A Recipe for Continued Inequality: How the Racial Wealth Gap is Perpetuating an Economic Divide

Blog Post
Sept. 16, 2011

NPR recently ran a two part series about the racial wealth gap – the economic divide between white families and Black and Hispanic families that stems from disparities in wealth (income and assets minus any debts). Both pieces illustrate how assets make the difference between financial stability and perpetual economic insecurity. Assets provide a cushion to fall back on during difficult times as well as a vehicle of economic mobility. Pew researchers show that the median wealth of white families is twenty times that of Black families and 18 times that of Hispanic families. In practical terms, this means that two people earning the exact same income have dramatically different opportunities for investment (in a home, small business, or a child’s education) based on their access to wealth.

The first part of NPR’s series focused on the stories of two women, one white and one Black, to illustrate the often subtle power that assets and the generational transfer of wealth have on economic disparities. Family inheritance was highlighted as an example of how wealth inequality persists across generations and leads to racial disparities in homeownership. 

“White families are four times more likely than blacks to inherit. When they do, the median inheritance is 10 times greater.”

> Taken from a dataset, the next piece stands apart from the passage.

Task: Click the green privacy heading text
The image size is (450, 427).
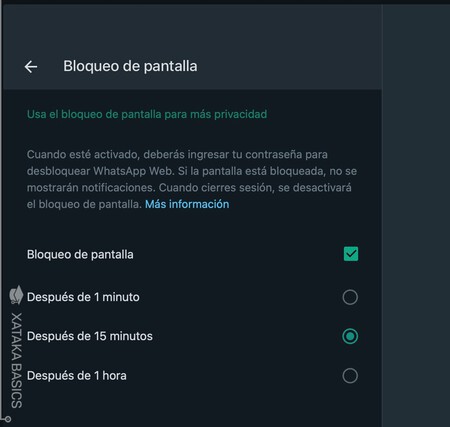Action: (147, 114)
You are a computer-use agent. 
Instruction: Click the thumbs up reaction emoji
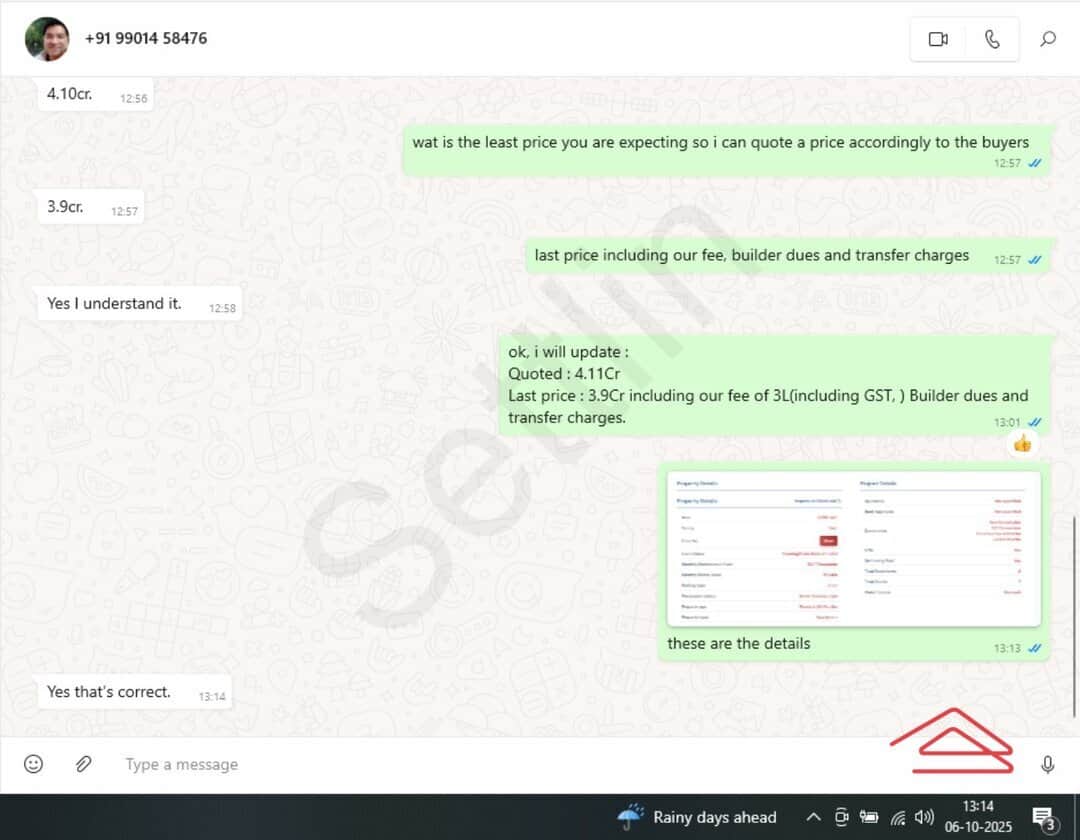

The second part delved into promising initiatives that are seeking to address these disparities, including a few projects that we’ve done a lot of thinking about in the past. San Francisco’s Kindergarten to College program is a college savings account program that will give children entering kindergarten an initial $50 deposit (children who qualify for free and reduced price lunch get $100, since they are the lowest income). While the total amount of money a family can save for a child’s college education in this program is quite modest (up to $2,500 every year), the program has the potential to elevate conversations about savings practices, financial literacy, and expectations around post-secondary education. Furthermore, the program is serving as a point of conversation at the city level about the importance of remedying decades of racial wealth inequality.

Racial wealth inequality is a persistent and worsening phenomenon that needs to be addressed by policymakers. In that vein, the NPR piece also touched on a few additional programs to address wealth disparity and encourage the development of assets and savings, such as through rental assistance savings programs, Individual Development Accounts, auto-enrollment in employer-based retirement accounts. We’ve written about workplace based savings opportunities before and how that model can work. These programs and others are discussed in greater depth in our 2011 Assets Agenda. Together these approaches to asset building add up to a complementary set of tools to address society-wide economic divides.